’23 must be a pivotal year for water policy changes in NM


As the state office of the National Audubon Society in New Mexico, Audubon Southwest’s mission is to conserve and restore natural ecosystems, focusing on birds, other wildlife, and their habitats, at benefit of humanity and the Earth’s biological diversity.

New Mexico had an unprecedented $8.5 billion budget to work through this year’s legislative session. Fiscal 2022 provided the perfect scenario and timing to invest in water programs and consolidate current water and infrastructure data. Unfortunately, many water programs in the state have not received large enough funding increases, which puts us even further behind in our efforts to respond to New Mexico’s severe water crisis.

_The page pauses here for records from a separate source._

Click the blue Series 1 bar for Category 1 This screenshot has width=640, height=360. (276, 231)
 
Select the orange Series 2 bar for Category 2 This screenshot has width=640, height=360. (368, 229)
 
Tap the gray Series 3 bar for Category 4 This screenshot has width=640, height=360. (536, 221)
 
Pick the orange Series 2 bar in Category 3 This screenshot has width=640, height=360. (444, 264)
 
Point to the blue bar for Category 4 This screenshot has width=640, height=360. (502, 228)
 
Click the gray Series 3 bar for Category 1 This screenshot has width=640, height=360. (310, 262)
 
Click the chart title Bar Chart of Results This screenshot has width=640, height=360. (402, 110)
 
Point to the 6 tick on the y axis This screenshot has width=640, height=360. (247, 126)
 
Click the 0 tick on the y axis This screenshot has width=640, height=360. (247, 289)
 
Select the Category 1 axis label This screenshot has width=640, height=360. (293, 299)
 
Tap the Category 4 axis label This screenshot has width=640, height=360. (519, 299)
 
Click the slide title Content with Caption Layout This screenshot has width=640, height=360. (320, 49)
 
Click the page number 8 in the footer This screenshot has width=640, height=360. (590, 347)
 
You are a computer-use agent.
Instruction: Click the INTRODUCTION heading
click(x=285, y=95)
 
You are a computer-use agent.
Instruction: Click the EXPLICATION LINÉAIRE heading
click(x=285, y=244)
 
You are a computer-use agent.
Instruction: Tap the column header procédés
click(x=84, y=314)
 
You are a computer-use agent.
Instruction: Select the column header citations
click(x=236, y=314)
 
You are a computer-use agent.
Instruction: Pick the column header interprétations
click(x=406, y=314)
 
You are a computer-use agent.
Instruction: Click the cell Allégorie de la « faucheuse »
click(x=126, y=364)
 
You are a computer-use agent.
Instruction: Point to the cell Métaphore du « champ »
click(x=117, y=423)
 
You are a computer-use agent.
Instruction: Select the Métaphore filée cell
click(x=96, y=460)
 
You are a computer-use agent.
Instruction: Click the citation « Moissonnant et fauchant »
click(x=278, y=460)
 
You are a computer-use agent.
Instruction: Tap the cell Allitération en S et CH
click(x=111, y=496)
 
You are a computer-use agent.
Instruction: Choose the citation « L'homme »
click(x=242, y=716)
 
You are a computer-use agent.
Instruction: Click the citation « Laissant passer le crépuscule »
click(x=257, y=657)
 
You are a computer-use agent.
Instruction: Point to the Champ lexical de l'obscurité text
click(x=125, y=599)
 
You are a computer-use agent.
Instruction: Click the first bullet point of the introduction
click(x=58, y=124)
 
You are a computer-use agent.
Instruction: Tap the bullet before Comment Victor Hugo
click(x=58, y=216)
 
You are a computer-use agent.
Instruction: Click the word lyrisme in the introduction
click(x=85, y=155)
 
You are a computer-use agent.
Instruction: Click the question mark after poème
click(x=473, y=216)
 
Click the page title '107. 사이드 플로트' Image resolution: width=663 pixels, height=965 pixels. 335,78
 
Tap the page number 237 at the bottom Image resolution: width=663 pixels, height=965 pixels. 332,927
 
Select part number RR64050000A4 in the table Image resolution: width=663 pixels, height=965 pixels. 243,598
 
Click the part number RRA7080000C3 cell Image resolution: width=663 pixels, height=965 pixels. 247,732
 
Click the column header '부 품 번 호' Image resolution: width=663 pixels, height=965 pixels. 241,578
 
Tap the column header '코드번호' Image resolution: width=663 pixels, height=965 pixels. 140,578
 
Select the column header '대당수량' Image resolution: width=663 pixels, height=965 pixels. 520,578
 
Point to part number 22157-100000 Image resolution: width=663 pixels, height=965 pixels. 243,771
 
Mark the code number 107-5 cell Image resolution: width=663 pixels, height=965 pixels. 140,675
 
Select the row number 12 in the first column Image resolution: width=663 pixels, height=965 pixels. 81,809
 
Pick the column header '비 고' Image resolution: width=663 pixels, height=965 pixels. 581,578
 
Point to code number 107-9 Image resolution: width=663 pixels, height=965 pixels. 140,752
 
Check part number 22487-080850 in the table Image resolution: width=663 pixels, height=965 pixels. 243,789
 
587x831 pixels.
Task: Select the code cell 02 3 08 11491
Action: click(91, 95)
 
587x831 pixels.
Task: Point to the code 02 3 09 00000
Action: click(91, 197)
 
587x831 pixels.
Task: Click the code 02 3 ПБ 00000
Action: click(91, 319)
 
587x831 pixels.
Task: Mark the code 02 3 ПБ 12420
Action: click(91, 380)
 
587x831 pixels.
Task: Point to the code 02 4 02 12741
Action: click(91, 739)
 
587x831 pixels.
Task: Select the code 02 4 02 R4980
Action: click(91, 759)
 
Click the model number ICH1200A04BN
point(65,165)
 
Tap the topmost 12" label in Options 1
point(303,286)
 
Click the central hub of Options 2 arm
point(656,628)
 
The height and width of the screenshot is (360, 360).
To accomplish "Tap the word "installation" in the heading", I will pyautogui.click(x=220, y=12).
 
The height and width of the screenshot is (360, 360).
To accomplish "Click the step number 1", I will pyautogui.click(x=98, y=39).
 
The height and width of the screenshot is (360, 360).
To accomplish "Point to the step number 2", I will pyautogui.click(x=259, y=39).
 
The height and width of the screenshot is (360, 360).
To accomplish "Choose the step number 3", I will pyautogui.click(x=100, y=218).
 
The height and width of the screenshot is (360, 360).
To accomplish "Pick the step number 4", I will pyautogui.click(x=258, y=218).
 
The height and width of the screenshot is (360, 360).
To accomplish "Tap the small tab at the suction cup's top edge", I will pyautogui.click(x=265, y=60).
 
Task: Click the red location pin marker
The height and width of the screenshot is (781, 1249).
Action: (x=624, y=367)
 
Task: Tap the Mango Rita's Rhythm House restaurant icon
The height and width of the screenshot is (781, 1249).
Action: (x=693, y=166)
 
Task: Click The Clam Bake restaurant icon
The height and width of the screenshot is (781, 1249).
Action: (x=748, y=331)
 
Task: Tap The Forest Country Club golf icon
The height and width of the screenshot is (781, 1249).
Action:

Water is life in New Mexico, and that life is under threat. We are the fourth driest state in the country and we are getting drier every year. We hear daily news about the ongoing drought, difficulty accessing clean water in some communities, litigation between Texas and New Mexico over the Rio Grande Compact, and low water levels at the reservoir. ‘Elephant Butte. All of these events are indicators that the incredible wildlife that thrives in New Mexico, our beautiful landscapes, our traditional communities, and our agricultural practices are in trouble. The fate of future generations is directly linked to the way in which the State adapts its management of water resources today.

New Mexico needs to update its water infrastructure and management, fully fund water programs, and plan for a persistent drought by reducing use and making sure rivers flow. Reserving water for future shortages is also a critical – and underfunded – need. Eighty percent of our species at risk depend directly on land near rivers and streams, and the Governor is committed to protecting biodiversity and preserving sensitive ecosystems. It’s a step in the right direction, but we need to do more.

Voters clearly support measures to address water issues in a meaningful way. As a recent poll released by the Thornburg and Water Foundations shows, 75% of New Mexico voters want action taken now to ensure that future generations continue to have an adequate water supply. The survey also shows that 74% of voters support increased investment in water infrastructure, 68% support the use of the Outstanding Natural Resource Waters program which grants state protection to certain special waters, and 84% support updating water data while making it accessible to the public.

We missed a golden opportunity this legislative session to make meaningful progress in solving the water crisis, but it’s not too late. We know we have to act now and the public supports it, so let’s do it. The Legislature, Governor’s Office, and advocacy groups must begin preparing for the 60-day session of 2023. It will provide another opportunity to equip public bodies with innovative policy tools and the funding to implement them. . We must work together to meet the challenges of the 21st century in the use, protection and storage of water. Audubon Southwest will work to support legislation to fully fund water programs, prepare for prolonged drought, and modernize state water management. For the sake of our economy, our environment and our public health, we must prepare for the water challenges that lie ahead. If we want to have a future, we must act today.